Alexander E. Smith, Paul J. Hurd, Andrew J. Bannister, Tony Kouzarides, and Kevin G. Ford¹

From the Department of Haematological Medicine, The Rayne Institute, King's College London, Guy's, King's, and St. Thomas' School of Medicine, 123 Coldharbour Lane, London SE5 9NU, United Kingdom and the Wellcome Trust and Cancer Research UK Gurdon Institute of Cancer & Developmental Biology and the Department of Pathology, University of Cambridge, Tennis Court Road, Cambridge CB2 1QN, United Kingdom

The ability to exogenously impose targeted epigenetic changes in the genome represents an attractive route for the simulation of genomic de novo epigenetic events characteristic of some diseases and for the study of their downstream effects and also provides a potential therapeutic approach for the heritable repression of selected genes.
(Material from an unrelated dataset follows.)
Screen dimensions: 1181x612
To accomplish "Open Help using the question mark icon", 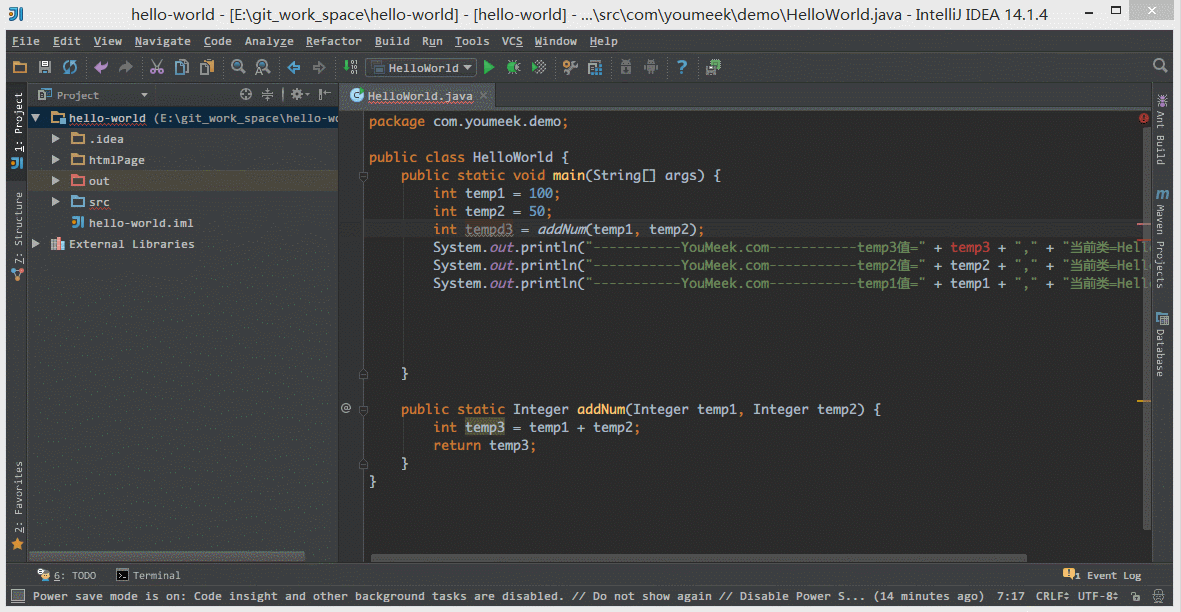I will 681,67.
Here we demonstrate for the first time the ability of zinc finger peptides to deliver DNA cytosine methylation in vivo to a genomic integrated target promoter when expressed as fusions with a mutant prokaryotic DNA cytosine methyltransferase enzyme, thus mimicking cellular genomic de novo methylation events and allowing a direct analysis of the mechanics of de novo DNA methylation-mediated gene silencing at a genomic locus. We show that targeted methylation leads to gene silencing via the initiation of a repressive chromatin signature at the targeted genomic locus. This repression is maintained after the loss of targeted methyltransferase enzyme from the cell, confirming epigenetic maintenance purely through the action of cellular enzymes. The inherited DNA methylation pattern is restricted only to targeted sites, suggesting that the establishment of repressive chromatin structure does not drive further de novo DNA methylation in this system. As well as demonstrating the potential of these enzymes as tools for the exogenous, heritable control of cellular gene expression, this work also provides the most definitive confirmation to date for a transcriptionally repressive role for de novo DNA methylation in the cell and lends some weight to the hypothesis that the aberrant methylation associated with certain diseases may well be a cause rather than a consequence of transcriptional gene repression.

Received for publication, December 20, 2007 , and in revised form, February 11, 2008.

^* This work was supported by Grant 47/GTH12521 from the Biotechnology and Biological Sciences Research Council and Grant 06089 from the Leukaemia Research Fund, United Kingdom. Work in the Kouzarides laboratory was supported by Cancer Research UK. The costs of publication of this article were defrayed in part by the payment of page charges. This article must therefore be hereby marked "advertisement" in accordance with 18 U.S.C. Section 1734 solely to indicate this fact.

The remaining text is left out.